Researchers have succeeded in switching off, one by one, almost 18,000 genes - 90% of the entire human genome - to find the genes that are essential for cell survival. This finding provides understanding of how our genome works and which genes are crucial in disease like cancer.
The study conducted by a team of Toronto researchers, led by Professor Jason Moffat from the University of Toronto's Donnelly Center, with a contribution from Stephane Angers from the Faculty of Pharmacy, was published in Cell on November 25, 2015. It revealed a 'core' set of more than 1,500 essential genes. This lays the foundation for reaching the long-standing goal in biomedical research of pinpointing a role for every single gene in the genome.
By turning genes off in five different cancer cell lines, including brain, retinal, ovarian, and two kinds of colorectal cancer cells, the team uncovered that each tumor relies on a unique set of genes that can be targeted by specific drugs. The finding raises hope of devising new treatments that would target only cancer cells, leaving the surrounding healthy tissue unharmed.
Sequencing of the human genome 12 years ago allowed scientists to compile a list of parts - our 20,000 genes - that make up our cells and bodies. Despite this major achievement, we still didn't understand the function of each gene, or how some genes make us sick when they go wrong. To do this, scientists realized they would have to switch genes off, one by one across the entire genome to determine what processes go wrong in the cells. But the available tools were either inaccurate or too slow.

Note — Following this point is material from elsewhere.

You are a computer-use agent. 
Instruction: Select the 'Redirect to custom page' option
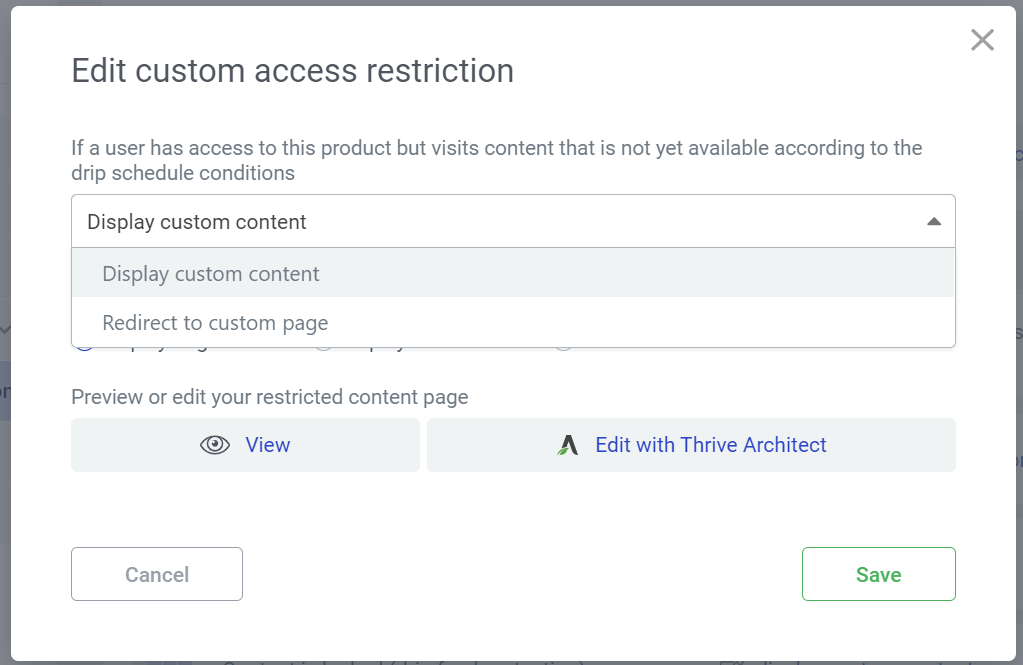coord(513,322)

The recent arrival of the gene editing technology CRISPR has finally made it possible to turn genes off, swiftly and with pinpoint accuracy, kicking off a global race among multiple competing research teams. The Toronto study, along with the paper from Harvard and MIT, published recently in Science, found that roughly 10% of our genes are essential for cell survival.

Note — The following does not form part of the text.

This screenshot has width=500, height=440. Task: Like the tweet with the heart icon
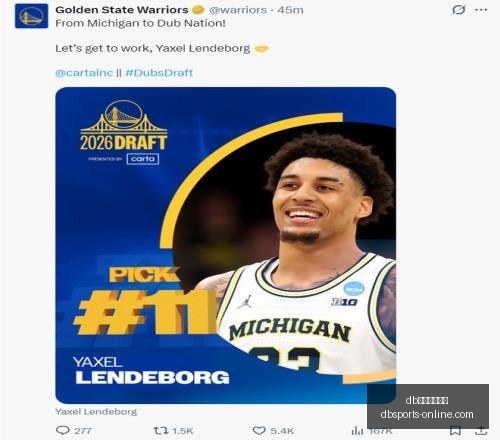(259, 431)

These findings show the majority of human genes play more subtle roles in the cell because switching them off doesn't kill the cell. But if two or more of such genes are mutated at the same time, or the cells are under environmental stress, their loss begins to count.
Because different cancers have different mutations, they tend to rely on different sets of genes to survive. Moffatt's team have identified distinct sets of 'smoking gun' genes for each of the tested cancers - each set susceptible to different drugs.

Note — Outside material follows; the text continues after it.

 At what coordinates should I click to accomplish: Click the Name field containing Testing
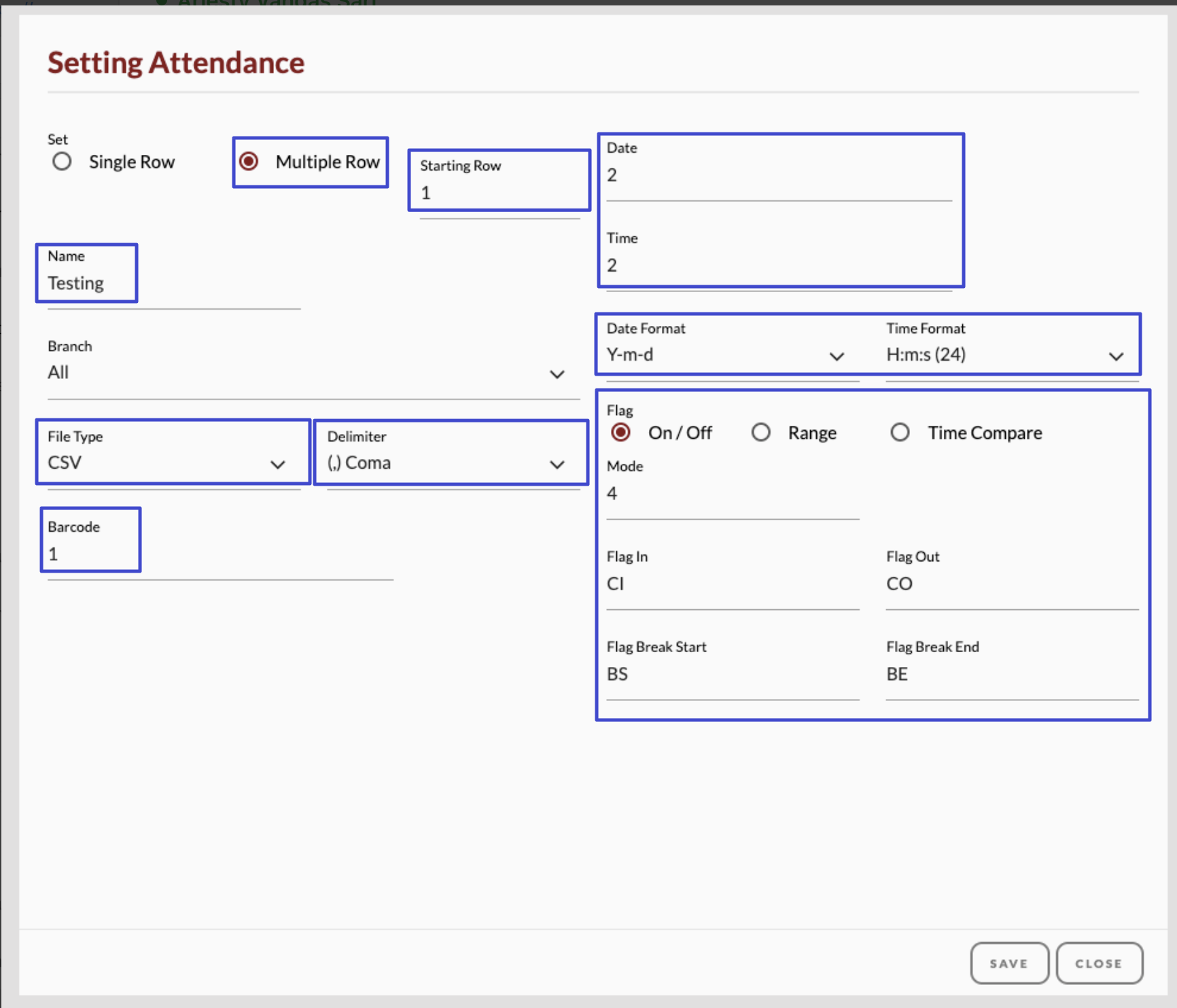click(x=173, y=284)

Moffat said, "We can now interrogate our genome at unprecedented resolution in human cells that we grow in the lab with incredible speed and accuracy. In short order, this will lead to a functional map of cancer that will link drug targets to DNA sequence variation."
His team has already shown how this can work. In his study, metformin, a widely prescribed diabetes drugs successfully killed brain cancer cells and those of one form of colorectal cancer - but was useless against the other cancers he studied. However, the antibiotics chloramphenicol and linezolid were effective against another form of colorectal cancer, and not against brain or other cancers studied. These data illustrate the clinical potential of the data in pointing to more precise treatments for the different cancers - and show the value of personalized medicine.
Aaron Schimmer, a professor in the Department of Medical Biophysics and a medical oncologist at Princess Margaret Cancer Center, who was not involved in the study, said, "The Moffat group has developed a powerful CRISPR library that could be used by investigators around the world to identify new treatment strategies for the treatment of cancer. I would be interested in using this tool to identify new treatment approaches for acute myeloid leukemia - a blood cancer with a high mortality rate."